# START OF Available records
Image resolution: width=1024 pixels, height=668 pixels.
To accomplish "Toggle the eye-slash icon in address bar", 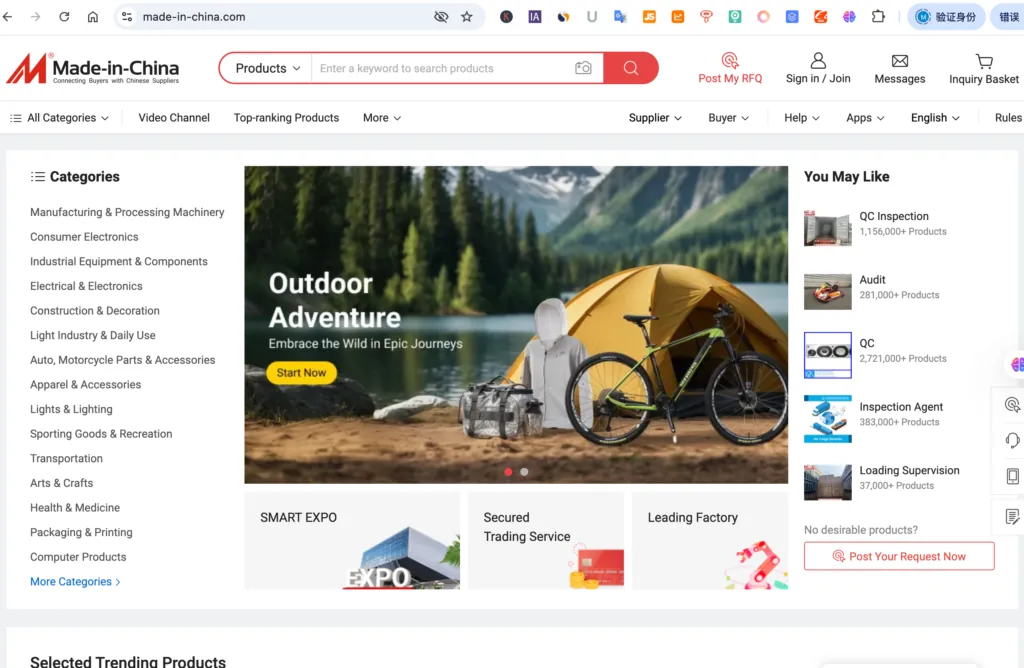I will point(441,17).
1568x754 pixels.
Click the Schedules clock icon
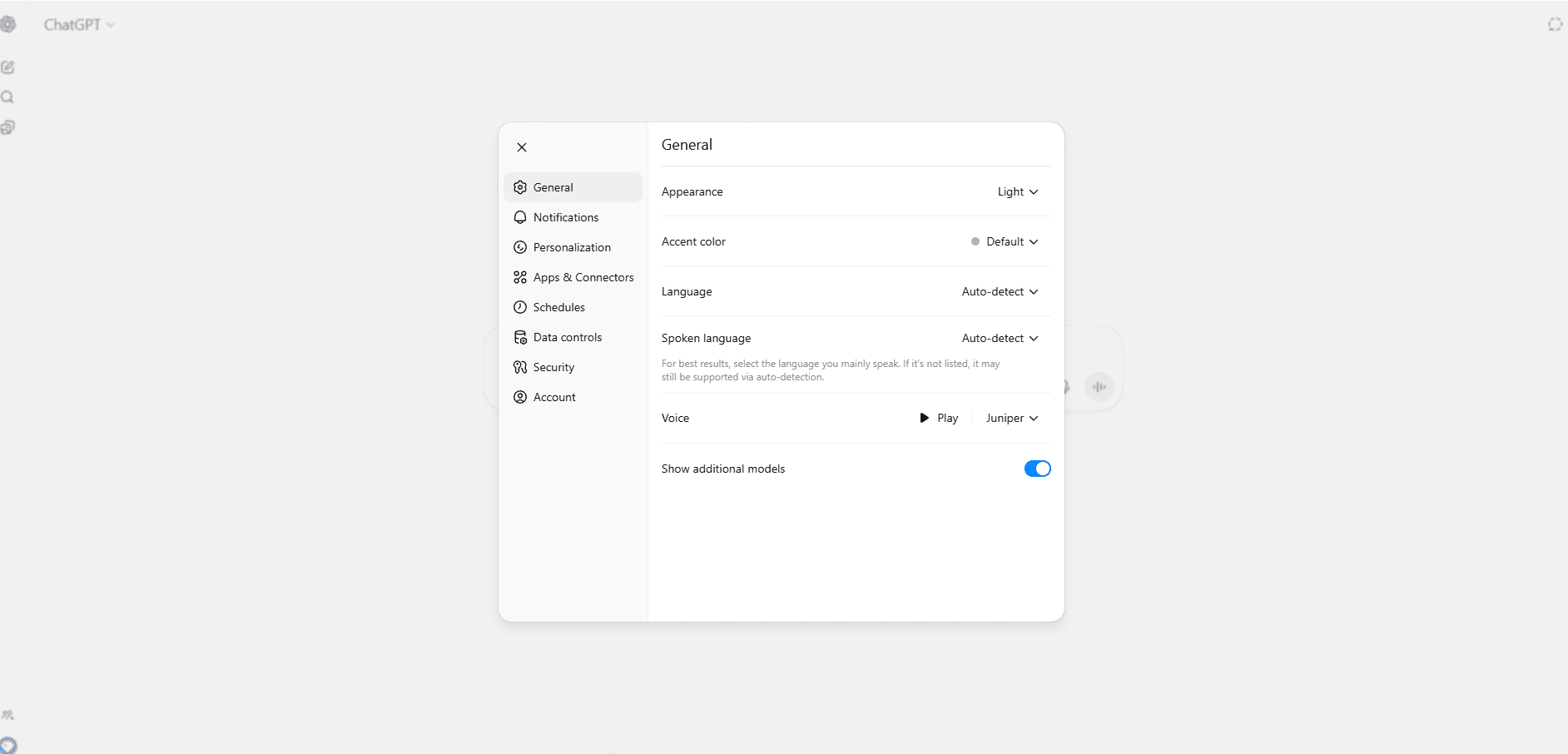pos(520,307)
# END OF Available records
# [What you should do]
Count the lines in the records above that contain the string "pixels", treating uppercase and lowercase as distinct. Reply with the number only.

# [Solution for this problem]
2